A recent sunset. Still pre-leaf.
Not long ago I overheard two young women ahead of me in line. A bit of their talk went like this, more or less.
The One: Don’t end up being the stupid girl with the stupid tattoo.
The Other: Only one friend of mine has a tattoo, Sonya, and she’s the stupidest person I know.
One: Why are you friends with her?
Other: Well, our great-grandparents were in a displaced persons camp together, and our families have been friends ever since.
The other day I wondered what dogs would come up with as their traditional measuring system. Or at least some dogs — say, the dogs of the British Isles, which they later took to many parts of the world. Provided, of course, dogs could do that kind of abstract reasoning. Assume they can for a moment.
Let’s stick with units of length.
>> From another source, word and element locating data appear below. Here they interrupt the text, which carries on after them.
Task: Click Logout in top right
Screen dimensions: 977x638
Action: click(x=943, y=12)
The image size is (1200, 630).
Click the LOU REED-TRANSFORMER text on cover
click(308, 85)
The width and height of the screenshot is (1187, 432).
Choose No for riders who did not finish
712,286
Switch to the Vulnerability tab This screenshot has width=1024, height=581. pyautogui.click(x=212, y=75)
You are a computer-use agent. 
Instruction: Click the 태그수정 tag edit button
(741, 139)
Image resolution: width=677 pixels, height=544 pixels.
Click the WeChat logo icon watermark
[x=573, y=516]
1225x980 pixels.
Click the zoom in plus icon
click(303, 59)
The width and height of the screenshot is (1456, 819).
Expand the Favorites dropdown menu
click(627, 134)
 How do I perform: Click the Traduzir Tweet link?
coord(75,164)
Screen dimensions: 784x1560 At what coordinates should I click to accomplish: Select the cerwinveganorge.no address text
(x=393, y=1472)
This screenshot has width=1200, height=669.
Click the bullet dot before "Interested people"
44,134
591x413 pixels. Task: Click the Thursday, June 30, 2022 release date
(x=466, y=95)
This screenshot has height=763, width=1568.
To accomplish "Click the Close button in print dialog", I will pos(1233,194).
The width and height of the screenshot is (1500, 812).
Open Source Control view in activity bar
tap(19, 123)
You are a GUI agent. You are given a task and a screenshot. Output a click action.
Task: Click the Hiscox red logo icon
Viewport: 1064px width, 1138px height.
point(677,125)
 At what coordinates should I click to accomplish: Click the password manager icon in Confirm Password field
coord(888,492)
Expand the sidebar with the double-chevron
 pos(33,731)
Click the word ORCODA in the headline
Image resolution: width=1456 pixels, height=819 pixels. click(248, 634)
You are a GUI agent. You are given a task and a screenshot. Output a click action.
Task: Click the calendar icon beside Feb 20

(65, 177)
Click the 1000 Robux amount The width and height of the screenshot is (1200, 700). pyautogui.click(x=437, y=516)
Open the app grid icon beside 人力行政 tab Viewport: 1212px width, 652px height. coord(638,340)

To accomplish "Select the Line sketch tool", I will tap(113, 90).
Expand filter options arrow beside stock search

The paw would be the basic unit. Four paws to a snout, eight paws to a tail (four is important to dogs; in fact, they use Base 4 for counting). A dog mile — I don’t have a word for that yet — would be 800 tails. What would these be in human measurement? I don’t feel the need to work that out just now.
In modern usage, the snout’s mostly obsolete. And the rest of the traditional measurements are in danger of disappearing. During the revolution, Jacobin dogs in France came up with lengths supposedly based on 1/4,000,000 of the distance from the equator to the North Pole, but I’ll leave that for another time.